─── PAGE EXCERPT ───
When Ambassadors Marie Yovanovitch and Gordon Sondland appear on Capitol Hill to testify before the House impeachment inquiry, the media pays attention. But just because Friday doesn’t bring a big in-the-news name to sit down before the combined committees, that doesn’t mean the testimony being given is trivial. Because Deputy Assistant Secretary of Defense Laura Cooper knows the details about the military aid that was slated for Ukraine—including when that aid was halted, and what the Pentagon was told.
What Cooper has to say could be particularly important because of what the inquiry is not getting from the rest of the Defense Department. On Wednesday, Trump-appointed Assistant Secretary of Defense Robert Hood refused to turn over subpoenaed documents after making the claim that the impeachment inquiry did not actually have the power to authorize subpoenas, along with an assertion that the DOD was covered by a kind of blanket executive branch privilege.
───
_EXPLORE THE MATERIAL_
**A)** In the passage on the impeachment inquiry, what did Assistant Secretary of Defense Robert Hood refuse to turn over on Wednesday?
**B)** Transcribe the passage on the impeachment inquiry from "What Cooper has" to "executive branch privilege.".
─── INFORMATION GIVEN ───
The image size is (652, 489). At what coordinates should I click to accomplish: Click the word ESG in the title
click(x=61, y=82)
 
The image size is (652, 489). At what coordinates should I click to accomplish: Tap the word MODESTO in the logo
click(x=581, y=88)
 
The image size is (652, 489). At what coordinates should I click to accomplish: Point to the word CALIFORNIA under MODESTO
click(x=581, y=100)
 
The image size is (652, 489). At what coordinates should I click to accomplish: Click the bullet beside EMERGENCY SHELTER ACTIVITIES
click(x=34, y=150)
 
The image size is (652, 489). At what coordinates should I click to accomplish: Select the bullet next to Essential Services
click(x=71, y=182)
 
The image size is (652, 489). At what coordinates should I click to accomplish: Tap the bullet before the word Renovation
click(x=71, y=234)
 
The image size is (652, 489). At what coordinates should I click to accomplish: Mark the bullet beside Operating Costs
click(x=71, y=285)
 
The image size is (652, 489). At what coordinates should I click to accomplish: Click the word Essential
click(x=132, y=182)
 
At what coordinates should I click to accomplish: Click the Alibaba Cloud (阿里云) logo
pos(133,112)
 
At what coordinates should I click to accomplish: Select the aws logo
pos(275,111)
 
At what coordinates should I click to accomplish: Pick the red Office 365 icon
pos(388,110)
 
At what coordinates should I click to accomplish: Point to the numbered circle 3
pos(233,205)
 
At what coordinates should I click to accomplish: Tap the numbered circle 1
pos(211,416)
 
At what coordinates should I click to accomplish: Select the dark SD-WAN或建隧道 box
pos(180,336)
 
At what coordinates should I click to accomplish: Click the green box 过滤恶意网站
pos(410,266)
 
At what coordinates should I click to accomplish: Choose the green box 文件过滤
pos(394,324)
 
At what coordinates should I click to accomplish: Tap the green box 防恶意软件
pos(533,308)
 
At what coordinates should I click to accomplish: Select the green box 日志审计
───
_RESULTS IN ORDER_
**A)** Subpoenaed documents.

**B)**
What Cooper has to say could be particularly important because of what the inquiry is not getting from the rest of the Defense Department. On Wednesday, Trump-appointed Assistant Secretary of Defense Robert Hood refused to turn over subpoenaed documents after making the claim that the impeachment inquiry did not actually have the power to authorize subpoenas, along with an assertion that the DOD was covered by a kind of blanket executive branch privilege.